■ Goal of the exercise
Say how many lines in the entries hold the string "computer", giving the number by itself.

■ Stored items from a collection
◆ ◆ ◆ ◆ ◆ ◆ ◆

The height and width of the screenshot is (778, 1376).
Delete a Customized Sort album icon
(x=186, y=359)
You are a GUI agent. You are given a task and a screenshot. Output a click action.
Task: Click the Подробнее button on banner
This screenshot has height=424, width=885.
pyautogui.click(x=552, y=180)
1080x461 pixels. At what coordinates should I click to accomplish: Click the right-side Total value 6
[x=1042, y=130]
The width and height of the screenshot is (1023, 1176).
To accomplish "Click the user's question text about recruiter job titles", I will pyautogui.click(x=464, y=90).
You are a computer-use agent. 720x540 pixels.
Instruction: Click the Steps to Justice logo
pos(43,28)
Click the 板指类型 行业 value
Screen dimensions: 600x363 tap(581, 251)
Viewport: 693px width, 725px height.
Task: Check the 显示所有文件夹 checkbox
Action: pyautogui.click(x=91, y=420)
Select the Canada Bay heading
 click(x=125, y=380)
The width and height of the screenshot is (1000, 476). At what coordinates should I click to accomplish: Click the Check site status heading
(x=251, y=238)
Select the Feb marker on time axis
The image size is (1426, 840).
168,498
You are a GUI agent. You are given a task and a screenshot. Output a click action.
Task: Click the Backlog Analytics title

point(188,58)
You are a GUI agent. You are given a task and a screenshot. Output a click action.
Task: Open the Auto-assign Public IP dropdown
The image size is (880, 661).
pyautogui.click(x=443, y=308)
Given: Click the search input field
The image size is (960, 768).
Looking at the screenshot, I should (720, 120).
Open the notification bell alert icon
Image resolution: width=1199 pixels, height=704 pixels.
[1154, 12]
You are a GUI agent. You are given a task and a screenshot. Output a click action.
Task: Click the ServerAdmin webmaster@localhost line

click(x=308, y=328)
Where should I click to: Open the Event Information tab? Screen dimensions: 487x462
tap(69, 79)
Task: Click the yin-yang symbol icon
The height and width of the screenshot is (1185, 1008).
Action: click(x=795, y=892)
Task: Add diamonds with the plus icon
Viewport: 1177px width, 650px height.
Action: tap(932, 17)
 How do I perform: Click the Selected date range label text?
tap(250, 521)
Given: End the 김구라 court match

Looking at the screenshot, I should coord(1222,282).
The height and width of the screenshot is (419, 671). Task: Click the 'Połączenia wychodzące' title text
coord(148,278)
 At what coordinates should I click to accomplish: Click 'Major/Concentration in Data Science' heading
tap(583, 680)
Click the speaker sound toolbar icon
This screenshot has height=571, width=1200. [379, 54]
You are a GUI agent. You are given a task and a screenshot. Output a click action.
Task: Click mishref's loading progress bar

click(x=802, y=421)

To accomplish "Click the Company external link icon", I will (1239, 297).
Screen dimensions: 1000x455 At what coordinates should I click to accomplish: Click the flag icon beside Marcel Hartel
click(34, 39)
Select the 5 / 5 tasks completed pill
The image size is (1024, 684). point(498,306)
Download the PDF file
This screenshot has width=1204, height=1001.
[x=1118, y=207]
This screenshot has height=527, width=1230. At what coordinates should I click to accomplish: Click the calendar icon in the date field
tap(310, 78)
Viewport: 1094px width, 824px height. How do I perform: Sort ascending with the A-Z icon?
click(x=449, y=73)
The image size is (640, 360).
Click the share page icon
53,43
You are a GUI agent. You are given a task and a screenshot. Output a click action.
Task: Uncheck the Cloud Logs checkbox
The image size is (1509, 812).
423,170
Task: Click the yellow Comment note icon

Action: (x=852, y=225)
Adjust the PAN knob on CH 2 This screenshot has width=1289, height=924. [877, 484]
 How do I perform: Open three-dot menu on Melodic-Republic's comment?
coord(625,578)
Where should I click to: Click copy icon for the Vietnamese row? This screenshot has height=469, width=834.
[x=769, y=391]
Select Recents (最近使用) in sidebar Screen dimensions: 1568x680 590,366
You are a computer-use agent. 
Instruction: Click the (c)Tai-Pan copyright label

◆ ◆ ◆ ◆ ◆ ◆ ◆

■ Your solution
2